22. The method of any of claims 1-20, further comprising:

receiving laboratory test data representing information obtained from one or more laboratory tests performed on the patient;

using a trained model of a relationship between laboratory test data and probabilities of an adverse event occurring during the prediction time window to generate an early warning score based on the laboratory test data; and obtaining a composite early warning score using a combination of at least the early warning score generated using the trained recurrent neural network and the early warning score based on the laboratory test data,

wherein the alert is generated using the composite early warning score.

23. The method of any of claims 1-20, further comprising:

using a trained model of a relationship between laboratory test data and probabilities of an adverse event occurring during the prediction time window to generate an early warning score based on the laboratory test data;

obtaining a composite early warning score using a combination of at least the early warning score generated using the trained recurrent neural network, the early warning score based on the laboratory test data, and the early warning score based on the diagnosis code,

wherein the alert is generated using the composite early warning score.

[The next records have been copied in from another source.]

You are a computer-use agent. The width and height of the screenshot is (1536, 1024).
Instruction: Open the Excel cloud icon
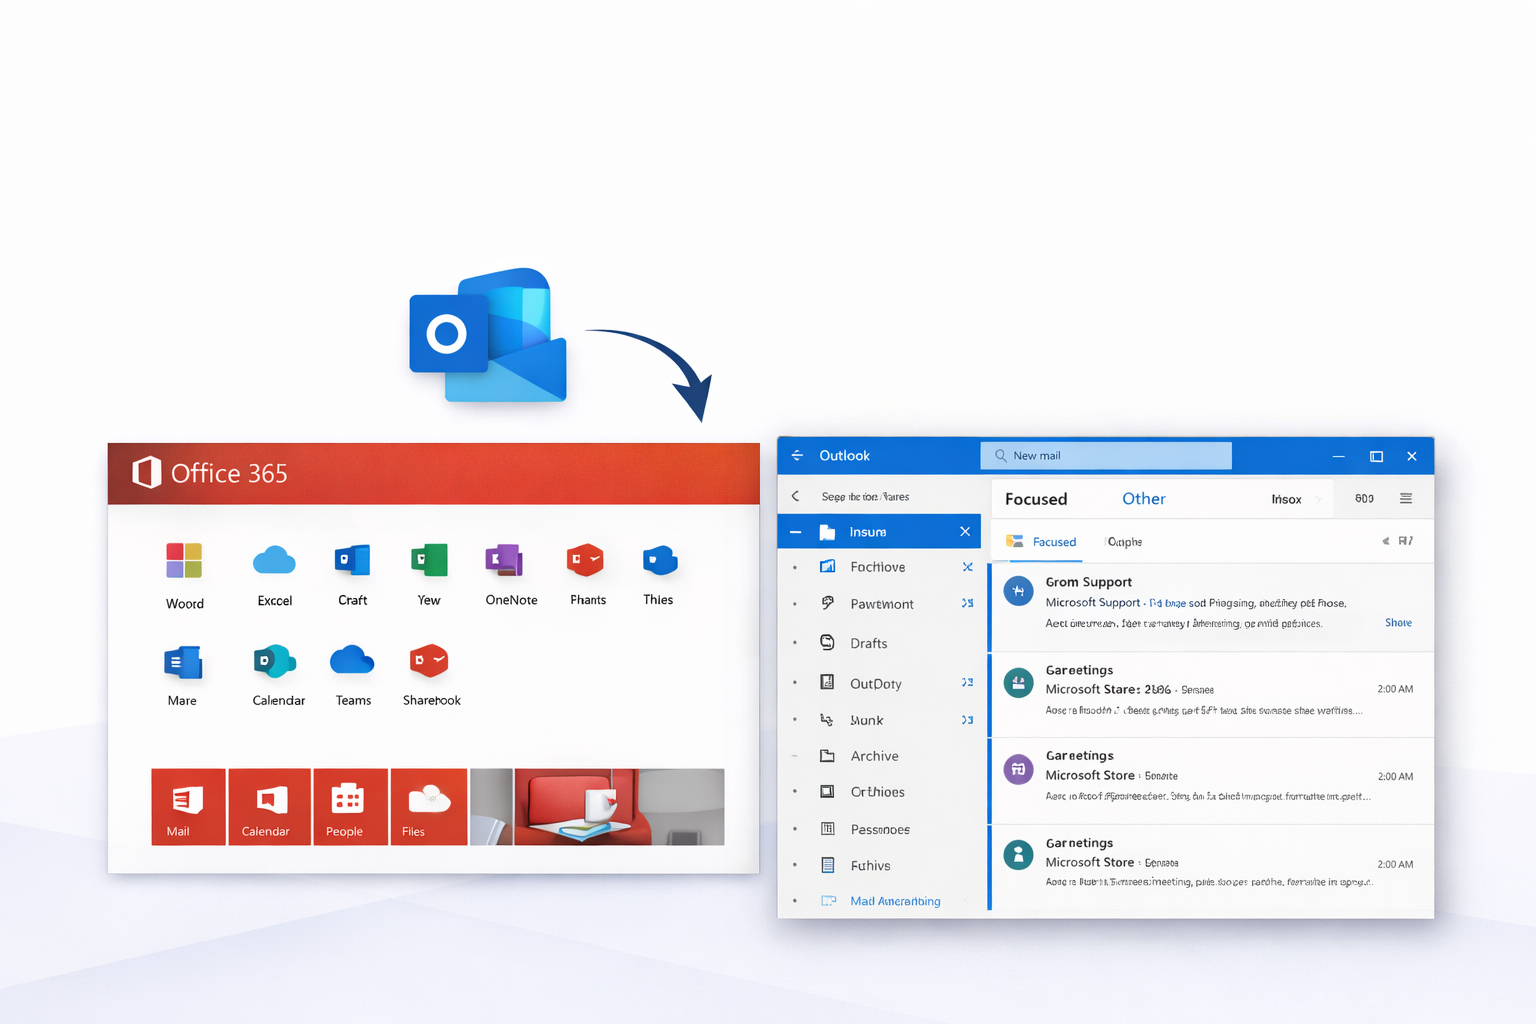274,562
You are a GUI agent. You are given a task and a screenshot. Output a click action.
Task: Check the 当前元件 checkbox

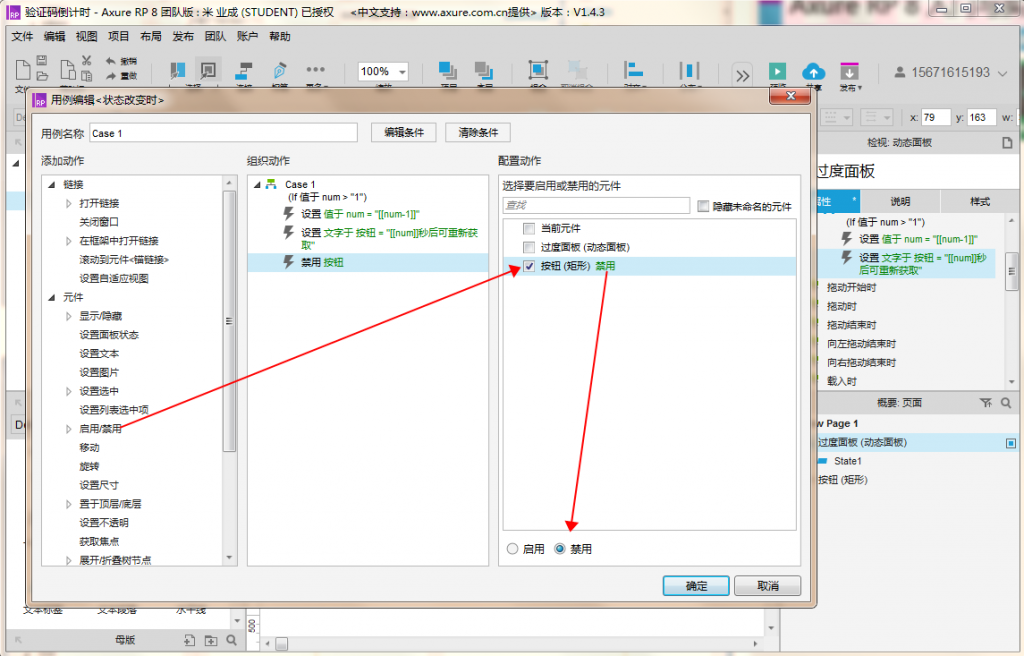pos(529,228)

24. The method of claim 22 or 23, wherein the model of the relationship between laboratory test data and probabilities of an adverse event includes a decay term to model an effect of delay between obtaining of the laboratory test data and a time at which the composite early warning score is to be obtained.

25. A data processing apparatus comprising a processor configured to perform the method of any preceding claim.

26 A computer program comprising instructions which, when the program is executed by a computer, cause the computer to carry out the method of any of claims 1-24.

27. A computer-readable data carrier having stored thereon the computer program of claim 26.